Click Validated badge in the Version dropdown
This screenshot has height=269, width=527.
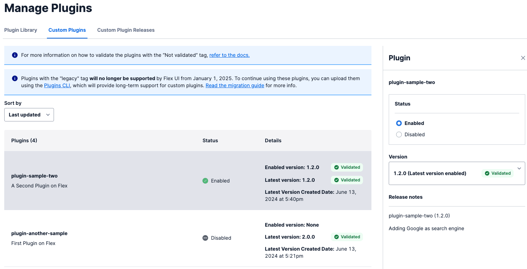497,173

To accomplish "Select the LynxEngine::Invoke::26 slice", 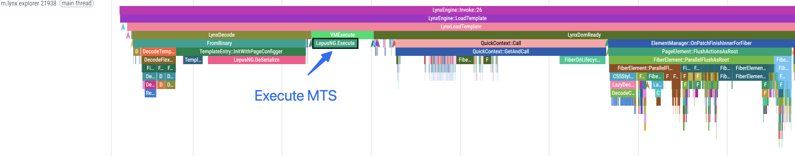I will coord(457,10).
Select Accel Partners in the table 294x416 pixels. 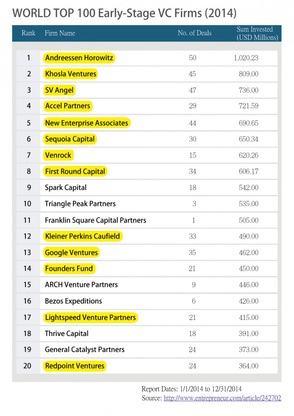(67, 106)
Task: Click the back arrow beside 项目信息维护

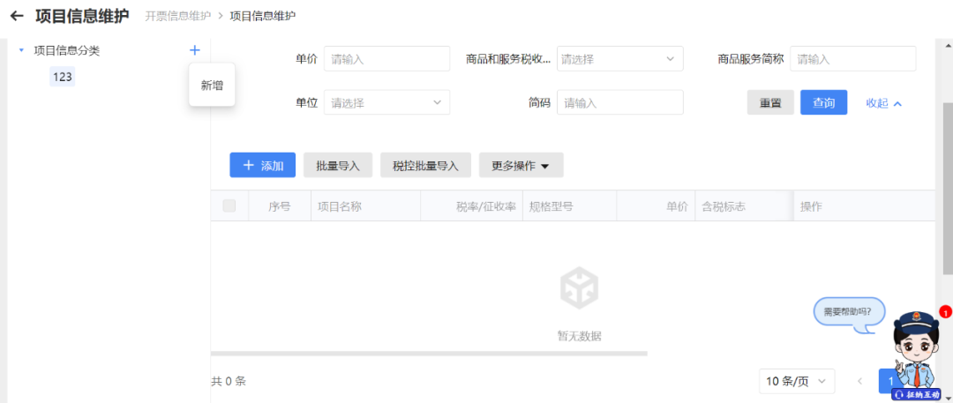Action: (17, 16)
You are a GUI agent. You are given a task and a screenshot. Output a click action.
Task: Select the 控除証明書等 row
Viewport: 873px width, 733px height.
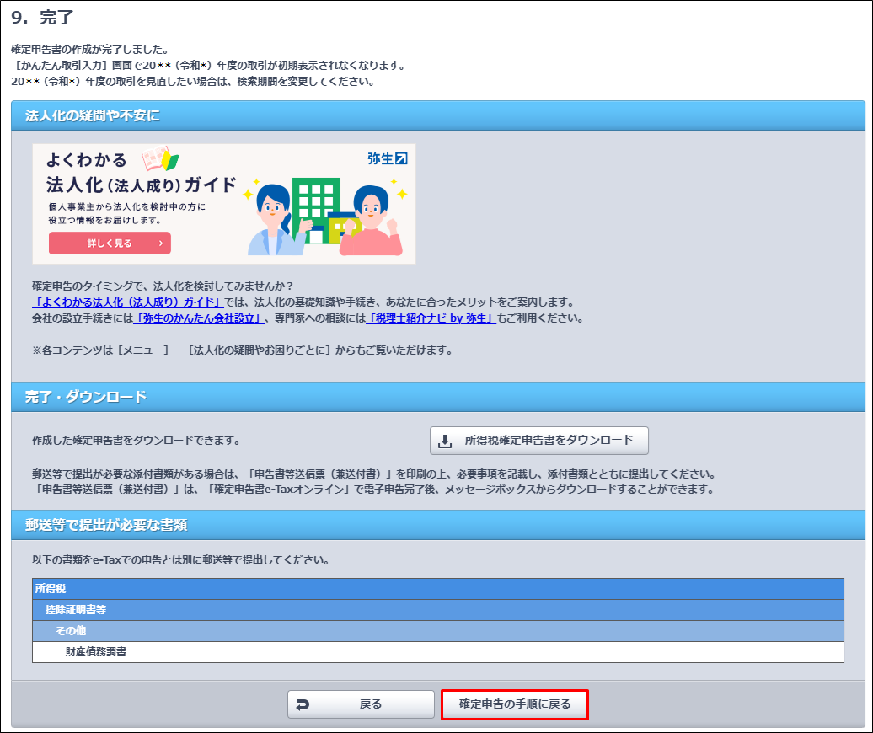437,609
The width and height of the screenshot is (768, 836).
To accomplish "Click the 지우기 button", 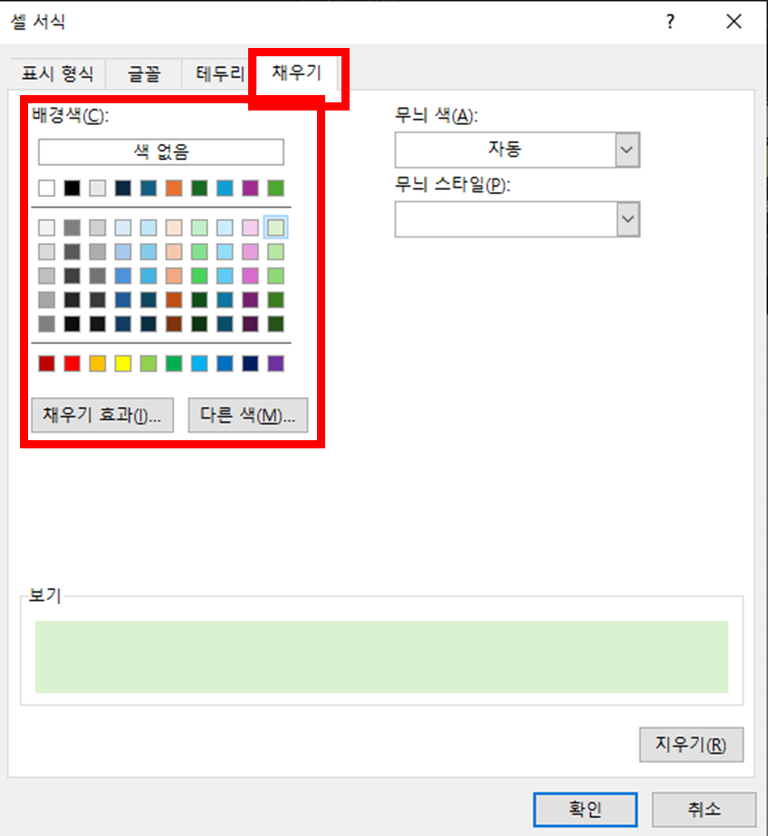I will coord(691,745).
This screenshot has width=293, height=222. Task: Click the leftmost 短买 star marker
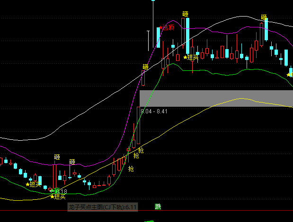[x=34, y=184]
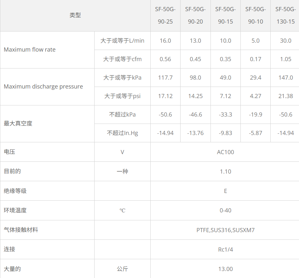Click the 大于或等于cfm unit cell
Image resolution: width=299 pixels, height=278 pixels.
point(122,59)
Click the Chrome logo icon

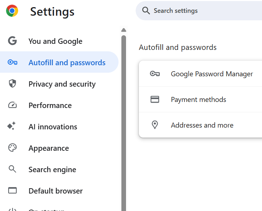[x=12, y=11]
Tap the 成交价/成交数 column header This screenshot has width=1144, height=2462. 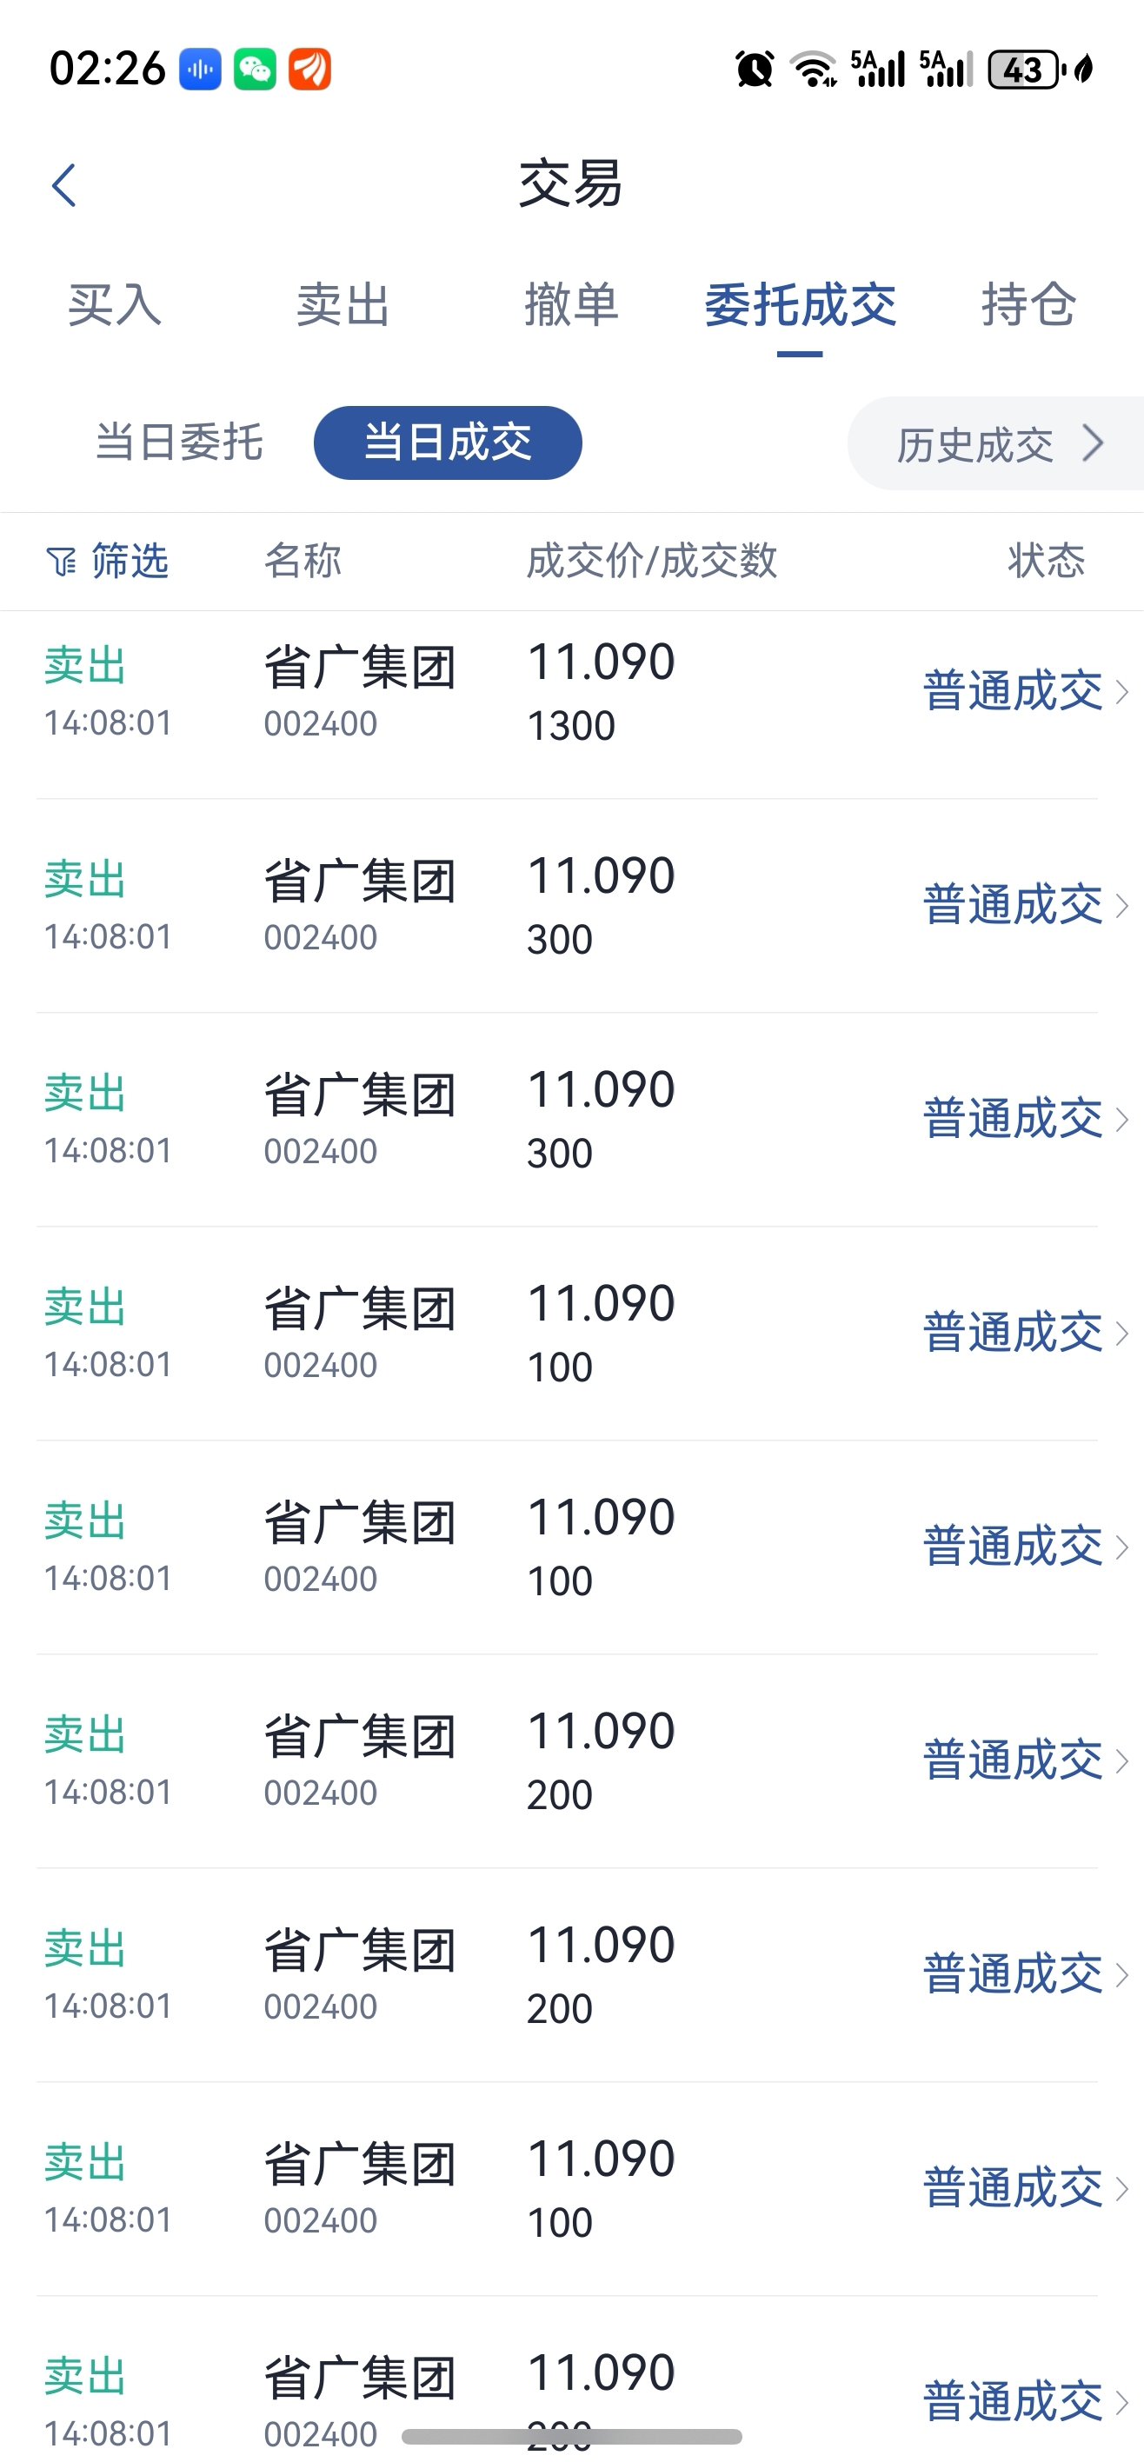[x=652, y=561]
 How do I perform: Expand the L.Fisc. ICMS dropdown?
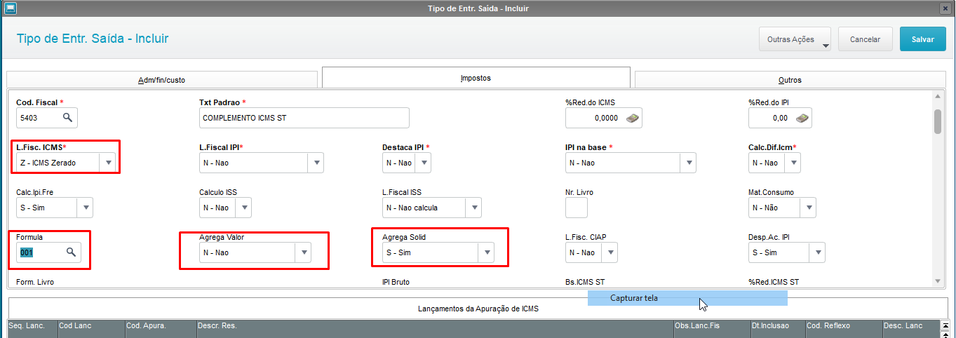(108, 163)
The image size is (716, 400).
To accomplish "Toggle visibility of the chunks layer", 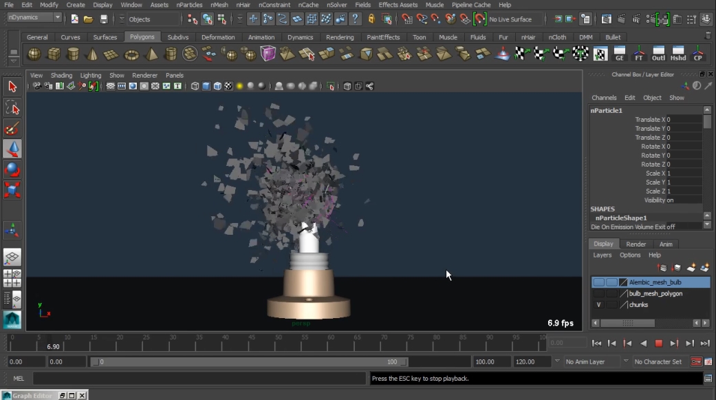I will pos(598,305).
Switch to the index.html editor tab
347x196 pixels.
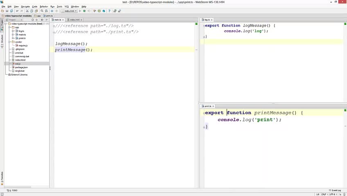74,20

Exercise goal
Once you find the line that contains "Switch to the index.html editor tab", reproduce it and every line after it through the end of the entries above, exactly as written, with no pictures.

Result of the exercise
Switch to the index.html editor tab
347x196 pixels.
74,20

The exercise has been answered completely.